> **Document segment**
Start of Block
Rootless 9th chords

Running I∆7add9 chords through the circle of fifths.

Matt Crump


December 26, 2023

“An underground lair of piano playing rabbits. Above the rabbits are the roots of carrots that have been eaten by rabbits as they play piano.” - LCM_Dreamshaper_v7

Today’s exercise was running I∆7add9 chords through the circle of fifths.

The first row shows the notes of the C major scale with corresponding numbers. The 9th note is the same as the second note in the scale.

The second row shows the concept of constructing chords from thirds. From this perspective, you get all of the notes in the scale going up by thirds, but the 9th, 11th, and 13th note are out of their normal order.

This exercise focuses on the “rootless” 9th chord on the bottom row. That one has a major 3rd, a perfect fifth, a major 7th, and a 9th.

1 2 3 4 5 6 7 8 9 10 11 12 13 14

In the exercise I played these chords clockwise and anti-clockwise through the circle of fifths. I usually used my left hand for the bass note and to remind myself where I was in the circle. Then I played versions of the 9th chord. They all have a smashing pumpkins kind of vibe.

One reason I chose this exercise is to press harder on deprogramming my root conditioning. These chords don’t have the root in them, so they must be good for that (e.g., thinking about doing something in C, but not playing C, or only playing around C).

Another musical connection is that these 9th chords are the same as a III-7 chord. So, an E minor 7th is a C major 7th add 9.

Cognitive science connections: As a sidenote, my day job is a cognitive psychology professor who studies skill-learning. I’ve been meaning to do some piano skill research and I even have the keyboards in my lab to do it. So, as I go through these exercises it’s been fun thinking about issues like how does training on some musical ideas transfer to others.
End of Block
> **Parts of the exercise**
#1 Answer these questions about the rootless 9th chords post:
(a) Which note of the scale is the 9th the same as?
(b) What four intervals make up the rootless 9th chord?
(c) Which chord are these 9th chords said to be the same as?
#2 Write the next part of the rootless 9th chords post, picking up after its last sentence.

(Pixel coordinate grounding data)
Start of Block
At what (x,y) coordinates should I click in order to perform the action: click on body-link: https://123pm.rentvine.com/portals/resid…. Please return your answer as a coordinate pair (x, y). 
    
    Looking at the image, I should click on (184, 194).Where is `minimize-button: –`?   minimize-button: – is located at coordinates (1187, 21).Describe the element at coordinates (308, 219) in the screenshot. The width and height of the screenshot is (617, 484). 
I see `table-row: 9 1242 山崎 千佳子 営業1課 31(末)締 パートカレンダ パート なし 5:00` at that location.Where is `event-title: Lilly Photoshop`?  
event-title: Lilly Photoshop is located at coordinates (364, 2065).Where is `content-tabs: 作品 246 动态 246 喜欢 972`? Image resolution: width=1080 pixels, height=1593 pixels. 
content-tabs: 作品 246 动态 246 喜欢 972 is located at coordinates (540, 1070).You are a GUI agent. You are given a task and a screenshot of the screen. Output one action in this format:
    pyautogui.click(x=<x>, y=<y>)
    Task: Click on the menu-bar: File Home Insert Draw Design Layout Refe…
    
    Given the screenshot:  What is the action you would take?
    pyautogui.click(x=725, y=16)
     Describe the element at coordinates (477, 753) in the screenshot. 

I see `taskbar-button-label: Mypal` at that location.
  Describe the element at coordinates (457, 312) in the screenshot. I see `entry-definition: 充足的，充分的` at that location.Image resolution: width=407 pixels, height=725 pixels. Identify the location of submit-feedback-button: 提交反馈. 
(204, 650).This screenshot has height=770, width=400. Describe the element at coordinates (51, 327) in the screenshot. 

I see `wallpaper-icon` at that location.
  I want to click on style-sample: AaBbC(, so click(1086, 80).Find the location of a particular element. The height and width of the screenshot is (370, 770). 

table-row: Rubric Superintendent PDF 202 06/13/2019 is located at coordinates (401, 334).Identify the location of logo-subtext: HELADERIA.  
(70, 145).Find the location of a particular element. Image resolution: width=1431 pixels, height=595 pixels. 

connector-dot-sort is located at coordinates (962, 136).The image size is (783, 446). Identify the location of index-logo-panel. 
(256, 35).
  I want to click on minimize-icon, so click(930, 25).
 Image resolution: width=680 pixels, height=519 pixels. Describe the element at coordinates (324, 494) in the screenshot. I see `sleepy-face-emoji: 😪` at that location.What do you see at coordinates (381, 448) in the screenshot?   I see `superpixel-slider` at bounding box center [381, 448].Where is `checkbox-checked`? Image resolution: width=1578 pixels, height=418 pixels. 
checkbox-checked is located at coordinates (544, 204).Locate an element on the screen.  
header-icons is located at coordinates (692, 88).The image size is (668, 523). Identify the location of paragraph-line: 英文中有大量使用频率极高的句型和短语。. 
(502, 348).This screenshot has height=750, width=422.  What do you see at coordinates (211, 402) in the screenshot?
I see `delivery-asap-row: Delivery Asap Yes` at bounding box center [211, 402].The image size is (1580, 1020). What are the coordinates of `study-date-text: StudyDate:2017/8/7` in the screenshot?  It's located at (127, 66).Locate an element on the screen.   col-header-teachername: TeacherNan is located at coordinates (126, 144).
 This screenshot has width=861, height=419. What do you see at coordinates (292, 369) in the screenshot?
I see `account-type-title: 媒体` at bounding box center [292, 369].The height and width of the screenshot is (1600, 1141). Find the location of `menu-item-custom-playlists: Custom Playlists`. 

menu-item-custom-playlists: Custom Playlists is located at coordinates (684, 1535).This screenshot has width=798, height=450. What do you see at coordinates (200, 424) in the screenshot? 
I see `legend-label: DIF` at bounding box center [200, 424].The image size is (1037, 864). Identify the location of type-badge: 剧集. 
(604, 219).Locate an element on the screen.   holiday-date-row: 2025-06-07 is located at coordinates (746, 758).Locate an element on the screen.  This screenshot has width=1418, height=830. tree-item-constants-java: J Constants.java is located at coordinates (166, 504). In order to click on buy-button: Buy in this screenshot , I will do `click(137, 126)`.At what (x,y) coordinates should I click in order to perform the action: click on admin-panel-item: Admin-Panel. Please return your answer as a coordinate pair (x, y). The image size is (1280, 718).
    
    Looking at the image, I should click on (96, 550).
End of Block
> **Responses for each task**
#1
(a) The second note in the scale.
(b) A major 3rd, a perfect fifth, a major 7th, and a 9th.
(c) A III-7 chord, so an E minor 7th is a C major 7th add 9.

#2
For example, I’m already fairly fluid at playing the circle of fifths in different ways. If I’m playing single notes, I can go through the circle very quickly. It’s slower for chords, but still fairly quick. I’ve been practicing my 7th chords through the circle, so I can already go through the circle playing minor 7th chords fairly quickly. However, it turns out I can not do these 9th chords quickly. There should be pretty good transfer here because the 9th chords are exactly the same as the minor 7th chords that I have already practiced.

In terms of minor 7th chords I had been practicing these chords, with the root in the bass.

1 2 3 4 5 6 7 8 9 10 11 12
E-7 B-7 Gb-7 Db-7 Ab-7 Eb-7 Bb-7 F-7 C-7 G-7 D-7 A-7
E B Gb Db Ab Eb Bb F C G D A

But, I had not been practicing those chords with the following bass notes.

1 2 3 4 5 6 7 8 9 10 11 12
E-7 B-7 Gb-7 Db-7 Ab-7 Eb-7 Bb-7 F-7 C-7 G-7 D-7 A-7
C G D A E B Gb Db Ab Eb Bb F

Generalization is so fickle sometimes.

Also, I have some super-biased thirds. What’s the third of C -> E. No problem, that’s fast. A -> C, G -> B. But, B ———> Eb. That one hurts. Eb seems too far away to be a third. In any case. I need to flatten out this distribution at some point.